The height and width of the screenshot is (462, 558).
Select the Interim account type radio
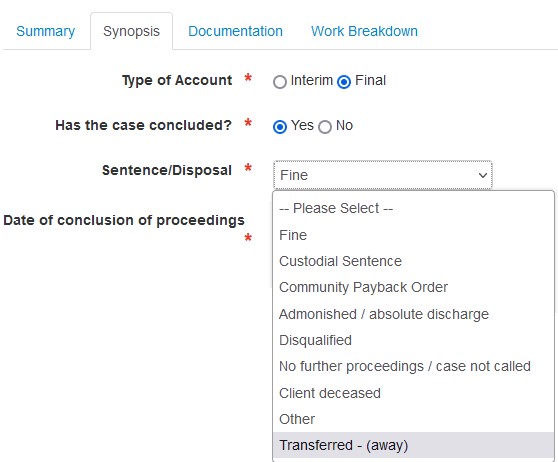click(280, 82)
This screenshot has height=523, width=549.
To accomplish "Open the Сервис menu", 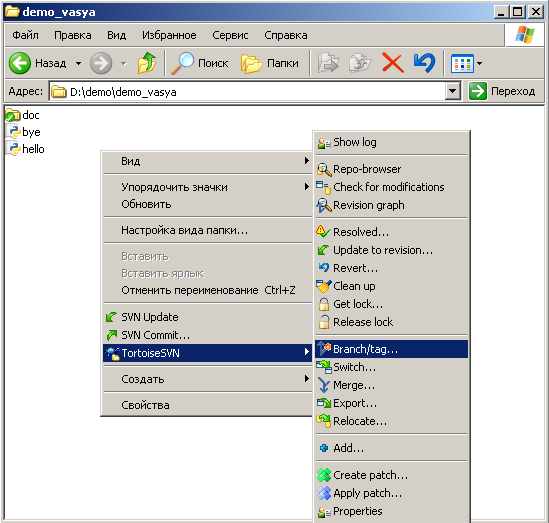I will [230, 35].
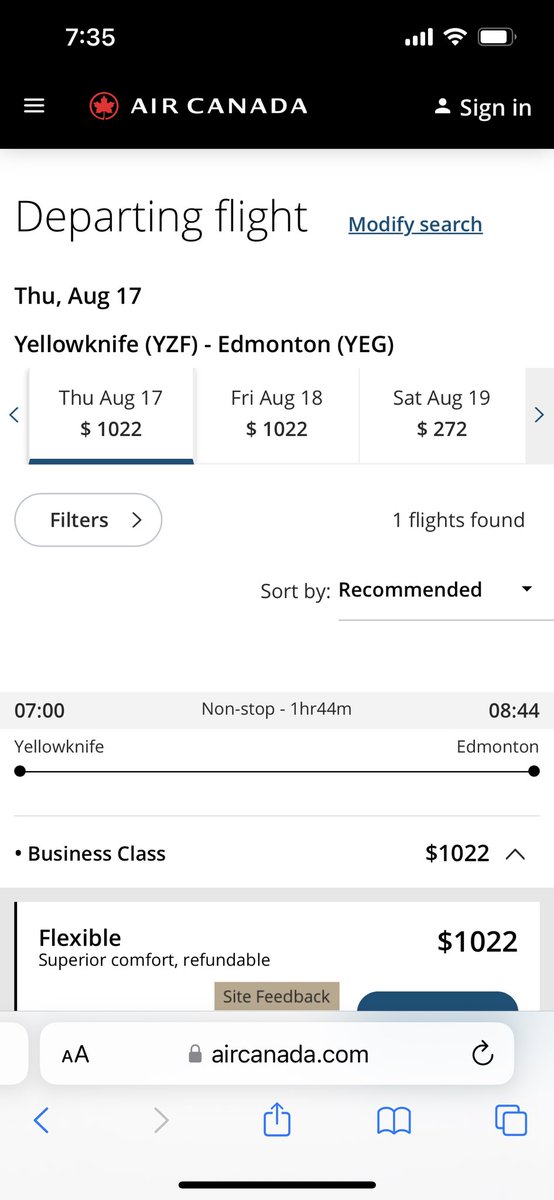
Task: Tap the aircanada.com address bar
Action: click(277, 1054)
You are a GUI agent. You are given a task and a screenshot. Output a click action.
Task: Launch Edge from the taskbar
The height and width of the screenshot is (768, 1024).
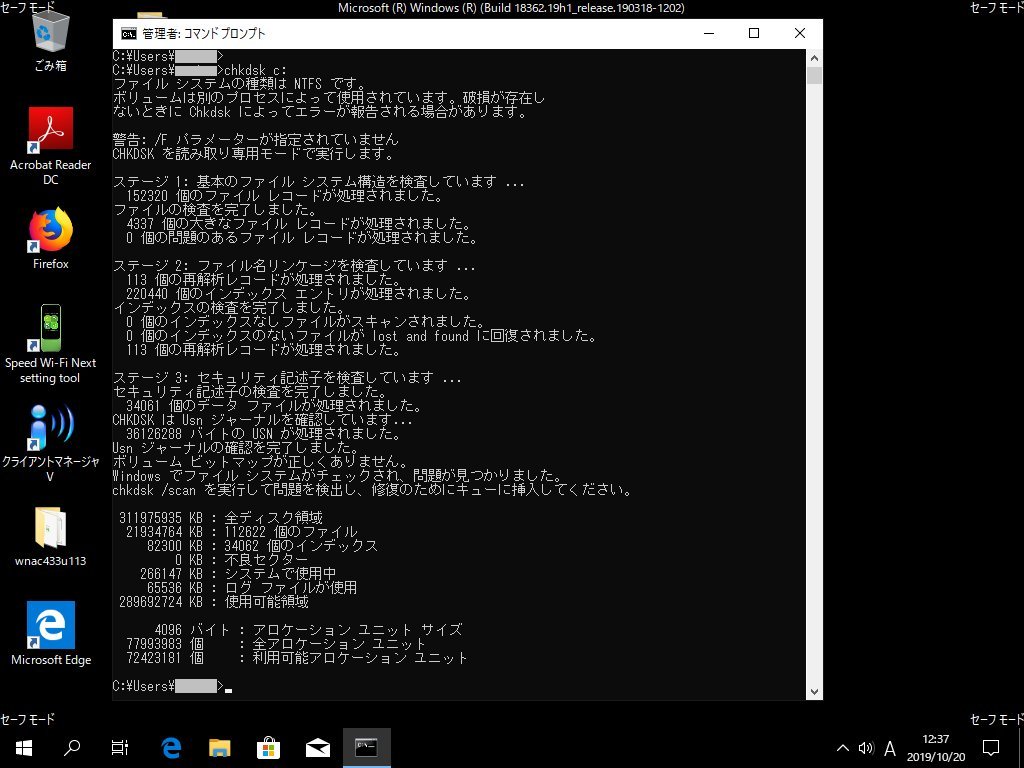coord(171,747)
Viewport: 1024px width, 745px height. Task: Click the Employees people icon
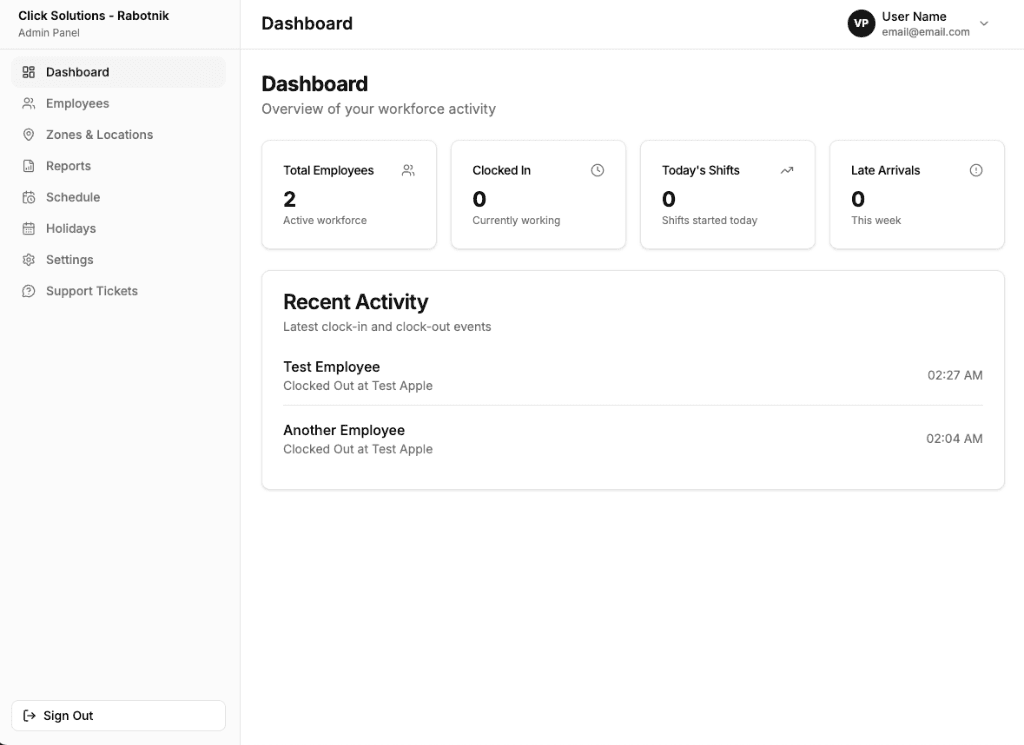(27, 103)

....................

Task objective: Pull out every line in the items above that contains the word "width", matching case exactly, and copy each one out.

Task result:
The height and width of the screenshot is (462, 558).
This screenshot has height=523, width=549.
The height and width of the screenshot is (768, 1024).
Viewport: 1024px width, 745px height. Task: Click the Employees people icon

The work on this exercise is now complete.